▸ **TASK PROMPT**: Print, exactly as they appear in the listing below, the lines from the line with "Task: Toggle Black Frame Insertion OFF value" to the line with "Image resolution: width=1281", with both end lines kept.
--- INFORMATION GIVEN ---
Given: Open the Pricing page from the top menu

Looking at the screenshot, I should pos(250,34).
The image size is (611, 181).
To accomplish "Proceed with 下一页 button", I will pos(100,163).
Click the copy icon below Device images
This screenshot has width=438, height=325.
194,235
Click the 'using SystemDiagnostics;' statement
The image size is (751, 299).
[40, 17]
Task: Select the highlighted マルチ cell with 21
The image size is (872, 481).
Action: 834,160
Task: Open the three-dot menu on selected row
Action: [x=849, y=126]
---
--- INFORMATION GIVEN ---
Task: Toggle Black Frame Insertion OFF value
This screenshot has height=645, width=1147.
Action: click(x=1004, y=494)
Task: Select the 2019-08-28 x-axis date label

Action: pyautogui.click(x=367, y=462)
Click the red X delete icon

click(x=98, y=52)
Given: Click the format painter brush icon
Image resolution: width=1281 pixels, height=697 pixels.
---
▸ **WRITTEN REPLY**:
Task: Toggle Black Frame Insertion OFF value
This screenshot has height=645, width=1147.
Action: click(x=1004, y=494)
Task: Select the 2019-08-28 x-axis date label

Action: pyautogui.click(x=367, y=462)
Click the red X delete icon

click(x=98, y=52)
Given: Click the format painter brush icon
Image resolution: width=1281 pixels, height=697 pixels.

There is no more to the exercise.